[Stored data]
┄┄┄┄┄┄┄┄┄┄
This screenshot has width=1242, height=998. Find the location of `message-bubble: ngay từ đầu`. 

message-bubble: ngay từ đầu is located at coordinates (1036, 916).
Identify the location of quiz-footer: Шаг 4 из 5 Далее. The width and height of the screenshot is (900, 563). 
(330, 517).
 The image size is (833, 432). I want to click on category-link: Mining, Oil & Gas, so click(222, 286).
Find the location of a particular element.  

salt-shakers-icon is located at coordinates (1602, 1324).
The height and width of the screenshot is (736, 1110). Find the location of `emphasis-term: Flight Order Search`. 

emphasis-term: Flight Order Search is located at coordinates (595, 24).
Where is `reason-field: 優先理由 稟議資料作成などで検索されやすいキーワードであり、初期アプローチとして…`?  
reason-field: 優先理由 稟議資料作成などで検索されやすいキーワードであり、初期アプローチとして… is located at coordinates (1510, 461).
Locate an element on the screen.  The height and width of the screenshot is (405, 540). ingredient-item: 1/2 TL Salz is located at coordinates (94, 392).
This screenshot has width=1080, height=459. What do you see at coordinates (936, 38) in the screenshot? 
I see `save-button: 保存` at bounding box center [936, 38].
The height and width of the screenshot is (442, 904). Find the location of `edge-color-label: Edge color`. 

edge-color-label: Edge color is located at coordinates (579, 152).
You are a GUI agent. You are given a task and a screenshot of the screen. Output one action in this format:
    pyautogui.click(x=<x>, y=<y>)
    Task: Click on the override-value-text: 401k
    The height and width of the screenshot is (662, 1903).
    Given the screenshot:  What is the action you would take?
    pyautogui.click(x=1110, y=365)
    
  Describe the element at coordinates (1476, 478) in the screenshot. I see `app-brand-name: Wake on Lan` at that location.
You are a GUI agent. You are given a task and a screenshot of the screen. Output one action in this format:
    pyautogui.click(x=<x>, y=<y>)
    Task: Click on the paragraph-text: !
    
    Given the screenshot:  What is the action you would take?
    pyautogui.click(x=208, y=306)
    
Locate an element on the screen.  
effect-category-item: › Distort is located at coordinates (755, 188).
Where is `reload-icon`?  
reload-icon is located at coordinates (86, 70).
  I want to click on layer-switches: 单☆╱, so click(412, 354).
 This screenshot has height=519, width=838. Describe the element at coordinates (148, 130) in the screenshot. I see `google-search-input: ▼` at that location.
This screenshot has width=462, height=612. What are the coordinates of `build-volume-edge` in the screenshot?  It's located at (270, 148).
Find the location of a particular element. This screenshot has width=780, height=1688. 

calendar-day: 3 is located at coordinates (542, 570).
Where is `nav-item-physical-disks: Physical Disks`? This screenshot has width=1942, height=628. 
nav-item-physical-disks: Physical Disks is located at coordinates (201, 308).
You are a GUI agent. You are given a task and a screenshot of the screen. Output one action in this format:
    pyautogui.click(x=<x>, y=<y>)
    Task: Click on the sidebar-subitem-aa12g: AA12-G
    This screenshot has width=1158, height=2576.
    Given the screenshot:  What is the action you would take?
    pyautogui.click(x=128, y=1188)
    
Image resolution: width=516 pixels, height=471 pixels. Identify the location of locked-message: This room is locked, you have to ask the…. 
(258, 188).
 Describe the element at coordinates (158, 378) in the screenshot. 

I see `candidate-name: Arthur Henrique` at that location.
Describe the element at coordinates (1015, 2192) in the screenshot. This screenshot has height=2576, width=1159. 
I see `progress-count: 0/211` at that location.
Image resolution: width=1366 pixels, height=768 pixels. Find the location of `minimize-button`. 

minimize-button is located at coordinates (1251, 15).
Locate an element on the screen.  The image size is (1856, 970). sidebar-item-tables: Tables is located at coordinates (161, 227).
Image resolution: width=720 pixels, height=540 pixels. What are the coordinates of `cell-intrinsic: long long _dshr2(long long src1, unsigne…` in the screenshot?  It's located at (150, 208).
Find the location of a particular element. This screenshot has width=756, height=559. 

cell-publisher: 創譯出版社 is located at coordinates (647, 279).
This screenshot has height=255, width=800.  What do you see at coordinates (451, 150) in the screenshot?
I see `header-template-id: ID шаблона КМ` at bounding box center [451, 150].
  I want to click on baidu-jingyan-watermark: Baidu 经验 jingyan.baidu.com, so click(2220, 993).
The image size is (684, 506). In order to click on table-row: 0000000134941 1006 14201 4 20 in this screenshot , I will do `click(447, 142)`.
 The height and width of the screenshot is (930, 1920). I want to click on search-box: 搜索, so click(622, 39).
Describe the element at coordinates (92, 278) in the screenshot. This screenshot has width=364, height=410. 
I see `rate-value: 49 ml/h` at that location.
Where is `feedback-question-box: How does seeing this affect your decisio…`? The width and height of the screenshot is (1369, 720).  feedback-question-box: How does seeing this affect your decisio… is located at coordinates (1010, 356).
┄┄┄┄┄┄┄┄┄┄
**Work instruction:**
Copy out every one of the lines above without changing anything.

**Your response:**
This screenshot has width=1242, height=998. Find the location of `message-bubble: ngay từ đầu`. 

message-bubble: ngay từ đầu is located at coordinates (1036, 916).
Identify the location of quiz-footer: Шаг 4 из 5 Далее. The width and height of the screenshot is (900, 563). 
(330, 517).
 The image size is (833, 432). I want to click on category-link: Mining, Oil & Gas, so click(222, 286).
Find the location of a particular element.  

salt-shakers-icon is located at coordinates (1602, 1324).
The height and width of the screenshot is (736, 1110). Find the location of `emphasis-term: Flight Order Search`. 

emphasis-term: Flight Order Search is located at coordinates (595, 24).
Where is `reason-field: 優先理由 稟議資料作成などで検索されやすいキーワードであり、初期アプローチとして…`?  
reason-field: 優先理由 稟議資料作成などで検索されやすいキーワードであり、初期アプローチとして… is located at coordinates (1510, 461).
Locate an element on the screen.  The height and width of the screenshot is (405, 540). ingredient-item: 1/2 TL Salz is located at coordinates (94, 392).
This screenshot has width=1080, height=459. What do you see at coordinates (936, 38) in the screenshot? 
I see `save-button: 保存` at bounding box center [936, 38].
The height and width of the screenshot is (442, 904). Find the location of `edge-color-label: Edge color`. 

edge-color-label: Edge color is located at coordinates (579, 152).
You are a GUI agent. You are given a task and a screenshot of the screen. Output one action in this format:
    pyautogui.click(x=<x>, y=<y>)
    Task: Click on the override-value-text: 401k
    The height and width of the screenshot is (662, 1903).
    Given the screenshot:  What is the action you would take?
    pyautogui.click(x=1110, y=365)
    
  Describe the element at coordinates (1476, 478) in the screenshot. I see `app-brand-name: Wake on Lan` at that location.
You are a GUI agent. You are given a task and a screenshot of the screen. Output one action in this format:
    pyautogui.click(x=<x>, y=<y>)
    Task: Click on the paragraph-text: !
    
    Given the screenshot:  What is the action you would take?
    pyautogui.click(x=208, y=306)
    
Locate an element on the screen.  
effect-category-item: › Distort is located at coordinates (755, 188).
Where is `reload-icon`?  
reload-icon is located at coordinates (86, 70).
  I want to click on layer-switches: 单☆╱, so click(412, 354).
 This screenshot has height=519, width=838. Describe the element at coordinates (148, 130) in the screenshot. I see `google-search-input: ▼` at that location.
This screenshot has width=462, height=612. What are the coordinates of `build-volume-edge` in the screenshot?  It's located at (270, 148).
Find the location of a particular element. This screenshot has width=780, height=1688. 

calendar-day: 3 is located at coordinates (542, 570).
Where is `nav-item-physical-disks: Physical Disks`? This screenshot has width=1942, height=628. 
nav-item-physical-disks: Physical Disks is located at coordinates (201, 308).
You are a GUI agent. You are given a task and a screenshot of the screen. Output one action in this format:
    pyautogui.click(x=<x>, y=<y>)
    Task: Click on the sidebar-subitem-aa12g: AA12-G
    This screenshot has width=1158, height=2576.
    Given the screenshot:  What is the action you would take?
    pyautogui.click(x=128, y=1188)
    
Image resolution: width=516 pixels, height=471 pixels. Identify the location of locked-message: This room is locked, you have to ask the…. 
(258, 188).
 Describe the element at coordinates (158, 378) in the screenshot. 

I see `candidate-name: Arthur Henrique` at that location.
Describe the element at coordinates (1015, 2192) in the screenshot. This screenshot has height=2576, width=1159. 
I see `progress-count: 0/211` at that location.
Image resolution: width=1366 pixels, height=768 pixels. Find the location of `minimize-button`. 

minimize-button is located at coordinates (1251, 15).
Locate an element on the screen.  The image size is (1856, 970). sidebar-item-tables: Tables is located at coordinates (161, 227).
Image resolution: width=720 pixels, height=540 pixels. What are the coordinates of `cell-intrinsic: long long _dshr2(long long src1, unsigne…` in the screenshot?  It's located at (150, 208).
Find the location of a particular element. This screenshot has width=756, height=559. 

cell-publisher: 創譯出版社 is located at coordinates (647, 279).
This screenshot has height=255, width=800.  What do you see at coordinates (451, 150) in the screenshot?
I see `header-template-id: ID шаблона КМ` at bounding box center [451, 150].
  I want to click on baidu-jingyan-watermark: Baidu 经验 jingyan.baidu.com, so click(2220, 993).
The image size is (684, 506). In order to click on table-row: 0000000134941 1006 14201 4 20 in this screenshot , I will do `click(447, 142)`.
 The height and width of the screenshot is (930, 1920). I want to click on search-box: 搜索, so click(622, 39).
Describe the element at coordinates (92, 278) in the screenshot. This screenshot has width=364, height=410. 
I see `rate-value: 49 ml/h` at that location.
Where is `feedback-question-box: How does seeing this affect your decisio…`? The width and height of the screenshot is (1369, 720).  feedback-question-box: How does seeing this affect your decisio… is located at coordinates (1010, 356).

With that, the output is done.